>> BEGIN Provided records

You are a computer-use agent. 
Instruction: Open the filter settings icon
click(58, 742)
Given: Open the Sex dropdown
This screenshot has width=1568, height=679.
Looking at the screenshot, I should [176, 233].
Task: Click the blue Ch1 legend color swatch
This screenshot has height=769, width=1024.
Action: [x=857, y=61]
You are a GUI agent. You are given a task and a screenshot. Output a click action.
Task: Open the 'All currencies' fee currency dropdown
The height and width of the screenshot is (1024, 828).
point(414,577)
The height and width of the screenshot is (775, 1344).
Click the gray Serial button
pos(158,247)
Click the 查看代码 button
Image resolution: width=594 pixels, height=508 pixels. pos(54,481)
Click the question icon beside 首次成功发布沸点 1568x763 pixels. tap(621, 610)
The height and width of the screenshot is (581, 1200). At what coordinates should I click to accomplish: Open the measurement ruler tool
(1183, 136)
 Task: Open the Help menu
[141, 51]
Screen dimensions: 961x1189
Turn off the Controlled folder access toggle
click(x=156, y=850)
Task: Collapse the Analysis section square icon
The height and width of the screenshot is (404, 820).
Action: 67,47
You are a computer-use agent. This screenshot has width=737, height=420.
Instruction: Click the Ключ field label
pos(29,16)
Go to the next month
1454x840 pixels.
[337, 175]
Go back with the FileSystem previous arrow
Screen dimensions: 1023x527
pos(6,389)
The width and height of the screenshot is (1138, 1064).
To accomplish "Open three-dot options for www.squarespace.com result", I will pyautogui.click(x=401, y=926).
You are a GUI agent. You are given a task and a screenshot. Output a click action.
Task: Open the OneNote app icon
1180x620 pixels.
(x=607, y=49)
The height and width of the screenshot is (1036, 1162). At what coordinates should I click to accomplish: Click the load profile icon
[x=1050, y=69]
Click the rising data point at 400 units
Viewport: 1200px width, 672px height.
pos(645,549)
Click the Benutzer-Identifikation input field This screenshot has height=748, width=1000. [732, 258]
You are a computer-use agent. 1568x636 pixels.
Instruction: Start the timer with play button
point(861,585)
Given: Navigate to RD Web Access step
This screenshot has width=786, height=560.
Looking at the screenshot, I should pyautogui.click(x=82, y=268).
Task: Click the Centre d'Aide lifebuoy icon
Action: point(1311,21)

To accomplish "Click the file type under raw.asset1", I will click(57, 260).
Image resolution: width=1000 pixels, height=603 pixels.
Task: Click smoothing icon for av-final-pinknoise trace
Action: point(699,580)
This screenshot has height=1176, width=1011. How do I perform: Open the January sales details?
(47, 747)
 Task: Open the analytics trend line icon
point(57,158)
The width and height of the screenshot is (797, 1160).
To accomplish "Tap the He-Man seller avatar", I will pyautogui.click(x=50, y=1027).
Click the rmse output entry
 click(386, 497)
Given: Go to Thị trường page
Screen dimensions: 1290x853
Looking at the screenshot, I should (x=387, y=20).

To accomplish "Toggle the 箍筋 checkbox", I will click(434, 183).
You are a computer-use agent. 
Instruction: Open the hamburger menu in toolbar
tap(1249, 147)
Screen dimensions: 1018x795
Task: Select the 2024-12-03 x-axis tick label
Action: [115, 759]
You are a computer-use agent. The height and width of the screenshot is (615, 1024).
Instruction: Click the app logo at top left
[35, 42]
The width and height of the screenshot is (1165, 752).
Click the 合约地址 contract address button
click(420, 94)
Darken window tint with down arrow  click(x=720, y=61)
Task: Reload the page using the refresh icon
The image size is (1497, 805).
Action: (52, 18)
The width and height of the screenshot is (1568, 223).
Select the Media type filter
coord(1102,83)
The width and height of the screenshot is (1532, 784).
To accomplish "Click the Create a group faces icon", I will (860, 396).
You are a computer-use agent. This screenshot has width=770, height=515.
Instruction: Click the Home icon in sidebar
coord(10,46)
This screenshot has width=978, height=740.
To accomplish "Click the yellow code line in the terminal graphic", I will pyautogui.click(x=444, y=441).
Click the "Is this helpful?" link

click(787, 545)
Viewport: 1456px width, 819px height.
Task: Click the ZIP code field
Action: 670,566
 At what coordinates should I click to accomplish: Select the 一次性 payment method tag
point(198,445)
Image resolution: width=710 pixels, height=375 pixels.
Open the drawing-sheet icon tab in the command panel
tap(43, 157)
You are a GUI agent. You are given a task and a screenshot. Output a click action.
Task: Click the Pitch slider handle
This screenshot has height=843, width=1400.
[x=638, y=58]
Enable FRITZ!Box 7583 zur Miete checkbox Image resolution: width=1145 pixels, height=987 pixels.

>> END Provided records

* [Required task]: Edit the entries above by replacing every occurrence of "GUI agent" with "interface agent", and reproduce all the entries with nothing else altered.

* [Answer for this exercise]:
You are a computer-use agent. 
Instruction: Open the filter settings icon
click(58, 742)
Given: Open the Sex dropdown
This screenshot has width=1568, height=679.
Looking at the screenshot, I should [176, 233].
Task: Click the blue Ch1 legend color swatch
This screenshot has height=769, width=1024.
Action: [x=857, y=61]
You are a interface agent. You are given a task and a screenshot. Output a click action.
Task: Open the 'All currencies' fee currency dropdown
The height and width of the screenshot is (1024, 828).
point(414,577)
The height and width of the screenshot is (775, 1344).
Click the gray Serial button
pos(158,247)
Click the 查看代码 button
Image resolution: width=594 pixels, height=508 pixels. pos(54,481)
Click the question icon beside 首次成功发布沸点 1568x763 pixels. tap(621, 610)
The height and width of the screenshot is (581, 1200). At what coordinates should I click to accomplish: Open the measurement ruler tool
(1183, 136)
 Task: Open the Help menu
[141, 51]
Screen dimensions: 961x1189
Turn off the Controlled folder access toggle
click(x=156, y=850)
Task: Collapse the Analysis section square icon
The height and width of the screenshot is (404, 820).
Action: 67,47
You are a computer-use agent. This screenshot has width=737, height=420.
Instruction: Click the Ключ field label
pos(29,16)
Go to the next month
1454x840 pixels.
[337, 175]
Go back with the FileSystem previous arrow
Screen dimensions: 1023x527
pos(6,389)
The width and height of the screenshot is (1138, 1064).
To accomplish "Open three-dot options for www.squarespace.com result", I will pyautogui.click(x=401, y=926).
You are a interface agent. You are given a task and a screenshot. Output a click action.
Task: Open the OneNote app icon
1180x620 pixels.
(x=607, y=49)
The height and width of the screenshot is (1036, 1162). At what coordinates should I click to accomplish: Click the load profile icon
[x=1050, y=69]
Click the rising data point at 400 units
Viewport: 1200px width, 672px height.
pos(645,549)
Click the Benutzer-Identifikation input field This screenshot has height=748, width=1000. [732, 258]
You are a computer-use agent. 1568x636 pixels.
Instruction: Start the timer with play button
point(861,585)
Given: Navigate to RD Web Access step
This screenshot has width=786, height=560.
Looking at the screenshot, I should pyautogui.click(x=82, y=268).
Task: Click the Centre d'Aide lifebuoy icon
Action: point(1311,21)

To accomplish "Click the file type under raw.asset1", I will click(57, 260).
Image resolution: width=1000 pixels, height=603 pixels.
Task: Click smoothing icon for av-final-pinknoise trace
Action: point(699,580)
This screenshot has height=1176, width=1011. How do I perform: Open the January sales details?
(47, 747)
 Task: Open the analytics trend line icon
point(57,158)
The width and height of the screenshot is (797, 1160).
To accomplish "Tap the He-Man seller avatar", I will pyautogui.click(x=50, y=1027).
Click the rmse output entry
 click(386, 497)
Given: Go to Thị trường page
Screen dimensions: 1290x853
Looking at the screenshot, I should (x=387, y=20).

To accomplish "Toggle the 箍筋 checkbox", I will click(434, 183).
You are a computer-use agent. 
Instruction: Open the hamburger menu in toolbar
tap(1249, 147)
Screen dimensions: 1018x795
Task: Select the 2024-12-03 x-axis tick label
Action: [115, 759]
You are a computer-use agent. The height and width of the screenshot is (615, 1024).
Instruction: Click the app logo at top left
[35, 42]
The width and height of the screenshot is (1165, 752).
Click the 合约地址 contract address button
click(420, 94)
Darken window tint with down arrow  click(x=720, y=61)
Task: Reload the page using the refresh icon
The image size is (1497, 805).
Action: (52, 18)
The width and height of the screenshot is (1568, 223).
Select the Media type filter
coord(1102,83)
The width and height of the screenshot is (1532, 784).
To accomplish "Click the Create a group faces icon", I will (860, 396).
You are a computer-use agent. This screenshot has width=770, height=515.
Instruction: Click the Home icon in sidebar
coord(10,46)
This screenshot has width=978, height=740.
To accomplish "Click the yellow code line in the terminal graphic", I will pyautogui.click(x=444, y=441).
Click the "Is this helpful?" link

click(787, 545)
Viewport: 1456px width, 819px height.
Task: Click the ZIP code field
Action: 670,566
 At what coordinates should I click to accomplish: Select the 一次性 payment method tag
point(198,445)
Image resolution: width=710 pixels, height=375 pixels.
Open the drawing-sheet icon tab in the command panel
tap(43, 157)
You are a interface agent. You are given a task and a screenshot. Output a click action.
Task: Click the Pitch slider handle
This screenshot has height=843, width=1400.
[x=638, y=58]
Enable FRITZ!Box 7583 zur Miete checkbox Image resolution: width=1145 pixels, height=987 pixels.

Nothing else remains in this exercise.